Problem to work on | Using the article below about the Pentagon's push toward an AI-driven battlefield, list every revolution in military affairs it names as an example.

Source extract |
== Segment start ==

Milley, and the Pentagon with him, hopes to do the same now by bringing together emergent capabilities like robotics, AI, cyber and space platforms, and precision munitions into a cohesive doctrine of war.
By being the first to integrate these technologies into a new concept, Milley says, the United States can rule the future battlefield.
The Pentagon’s quest for an AI-dominated battlefield is becoming a reality
Epoch Times, By Andrew Thornebrooke, April 20, 2023
WASHINGTON—Robotic killing machines prowl the land, the skies, and the seas. They are fully automated, seeking out and engaging with adversarial robots across every domain of war. Their human handlers are relegated to the rearguard, overseeing the action at a distance while conflicts are fought and won by machines.
Far from science fiction, this is the vision of Joint Chiefs of Staff Chairman Gen. Mark Milley.
The United States, according to Milley, is in the throes of one of the myriad revolutions in military affairs that have spanned history.
Such revolutions have spanned from the invention of the stirrup to the adoption of the firearm to the deployment of mechanized maneuver warfare and, now, to the mass fielding of robotics and artificial intelligence (AI).
It is a shift in the character of war, Milley believes, greater than any to have come before.
“Today we are in … probably the biggest change in military history,” Milley said during a March 31 discussion with Defense One.
“We’re at a pivotal moment in history from a military standpoint. We’re at what amounts to a fundamental change in the very character of war.”
Robotic Armies in 10 Years
Many would no doubt be more comfortable with the idea of robots battling for the control of Earth if it were in a science-fiction novel or on a movie screen rather than on the list of priorities of the military’s highest-ranking officer.

== Segment end ==

Given entries |
== Segment start ==

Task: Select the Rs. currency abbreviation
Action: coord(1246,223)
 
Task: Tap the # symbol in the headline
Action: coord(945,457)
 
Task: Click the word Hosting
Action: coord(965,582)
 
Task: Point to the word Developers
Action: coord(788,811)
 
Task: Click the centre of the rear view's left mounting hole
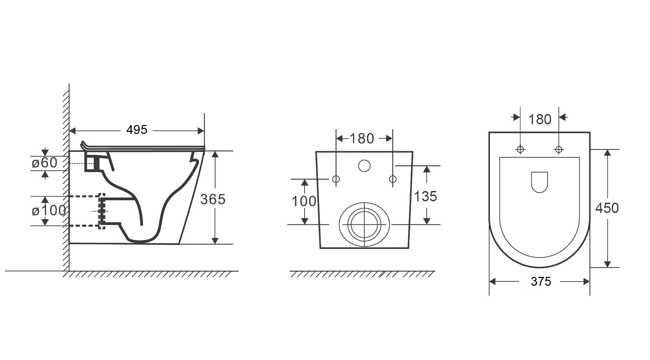pos(336,179)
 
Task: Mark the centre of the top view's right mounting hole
pos(559,149)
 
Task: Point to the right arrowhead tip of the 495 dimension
pos(204,131)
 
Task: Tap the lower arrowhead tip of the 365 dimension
pos(215,244)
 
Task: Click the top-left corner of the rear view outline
pos(316,151)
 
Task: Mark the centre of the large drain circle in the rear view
pos(364,225)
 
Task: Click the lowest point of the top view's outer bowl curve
pos(539,267)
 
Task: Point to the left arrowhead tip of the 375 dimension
pos(489,282)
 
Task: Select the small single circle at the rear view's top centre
pos(364,166)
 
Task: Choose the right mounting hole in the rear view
pos(393,179)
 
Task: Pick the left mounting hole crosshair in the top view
pos(520,149)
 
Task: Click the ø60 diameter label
pos(45,163)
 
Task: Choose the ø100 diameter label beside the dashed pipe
pos(49,210)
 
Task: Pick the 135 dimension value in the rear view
pos(426,196)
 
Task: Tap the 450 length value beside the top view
pos(607,208)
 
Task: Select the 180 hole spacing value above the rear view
pos(362,138)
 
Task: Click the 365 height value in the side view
pos(213,199)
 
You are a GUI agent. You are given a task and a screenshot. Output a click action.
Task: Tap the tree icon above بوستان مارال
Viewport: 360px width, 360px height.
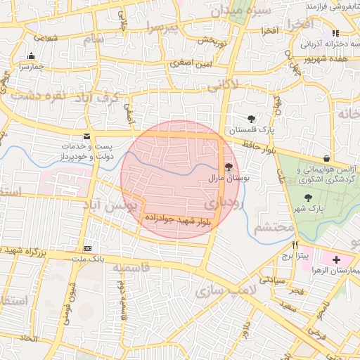pyautogui.click(x=229, y=167)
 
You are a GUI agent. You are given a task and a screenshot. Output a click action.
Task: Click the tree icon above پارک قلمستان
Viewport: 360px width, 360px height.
pyautogui.click(x=251, y=118)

== Segment end ==

Solution |
- The invention of the stirrup
- The adoption of the firearm
- The deployment of mechanized maneuver warfare
- The mass fielding of robotics and artificial intelligence (AI)